* **WHAT THE TASK REQUIRES**: Copy the rows word for word, from the line with "Given: Click the Akun piutang chevron arrow" through the end of the rows.

* **RECORDS SUPPLIED**:
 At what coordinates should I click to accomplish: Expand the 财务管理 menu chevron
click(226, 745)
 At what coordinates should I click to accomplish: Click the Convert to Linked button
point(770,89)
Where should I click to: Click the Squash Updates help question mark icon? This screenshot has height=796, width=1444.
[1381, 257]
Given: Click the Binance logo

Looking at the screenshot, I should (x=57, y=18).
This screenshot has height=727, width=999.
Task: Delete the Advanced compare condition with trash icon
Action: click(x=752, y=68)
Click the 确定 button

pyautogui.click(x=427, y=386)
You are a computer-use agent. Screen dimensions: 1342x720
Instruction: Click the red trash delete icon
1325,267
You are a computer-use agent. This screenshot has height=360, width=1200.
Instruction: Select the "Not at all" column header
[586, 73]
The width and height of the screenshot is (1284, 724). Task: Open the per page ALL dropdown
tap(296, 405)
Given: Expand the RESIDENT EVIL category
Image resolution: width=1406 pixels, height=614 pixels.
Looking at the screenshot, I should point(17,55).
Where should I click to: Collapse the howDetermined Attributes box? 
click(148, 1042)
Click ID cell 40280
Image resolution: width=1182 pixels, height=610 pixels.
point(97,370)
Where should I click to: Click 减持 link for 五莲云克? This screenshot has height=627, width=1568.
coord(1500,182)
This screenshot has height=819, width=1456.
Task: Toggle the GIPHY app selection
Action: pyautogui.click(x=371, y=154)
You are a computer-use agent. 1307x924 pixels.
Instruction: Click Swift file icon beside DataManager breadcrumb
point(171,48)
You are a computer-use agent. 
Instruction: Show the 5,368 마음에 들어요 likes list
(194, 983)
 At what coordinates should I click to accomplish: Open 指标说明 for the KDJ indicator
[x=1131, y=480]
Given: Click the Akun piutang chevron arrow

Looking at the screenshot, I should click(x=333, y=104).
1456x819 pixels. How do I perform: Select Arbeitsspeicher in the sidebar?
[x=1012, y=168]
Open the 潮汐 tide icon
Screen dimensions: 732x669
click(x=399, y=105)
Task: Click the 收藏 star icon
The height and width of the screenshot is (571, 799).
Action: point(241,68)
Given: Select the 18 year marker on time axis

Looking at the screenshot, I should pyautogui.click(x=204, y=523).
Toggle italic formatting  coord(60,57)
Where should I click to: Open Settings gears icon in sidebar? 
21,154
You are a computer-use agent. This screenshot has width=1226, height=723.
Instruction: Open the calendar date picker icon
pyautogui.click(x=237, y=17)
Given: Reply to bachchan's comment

* **CORRECT RESULT**:
Given: Click the Akun piutang chevron arrow

Looking at the screenshot, I should click(x=333, y=104).
1456x819 pixels. How do I perform: Select Arbeitsspeicher in the sidebar?
[x=1012, y=168]
Open the 潮汐 tide icon
Screen dimensions: 732x669
click(x=399, y=105)
Task: Click the 收藏 star icon
The height and width of the screenshot is (571, 799).
Action: point(241,68)
Given: Select the 18 year marker on time axis

Looking at the screenshot, I should pyautogui.click(x=204, y=523).
Toggle italic formatting  coord(60,57)
Where should I click to: Open Settings gears icon in sidebar? 
21,154
You are a computer-use agent. This screenshot has width=1226, height=723.
Instruction: Open the calendar date picker icon
pyautogui.click(x=237, y=17)
Given: Reply to bachchan's comment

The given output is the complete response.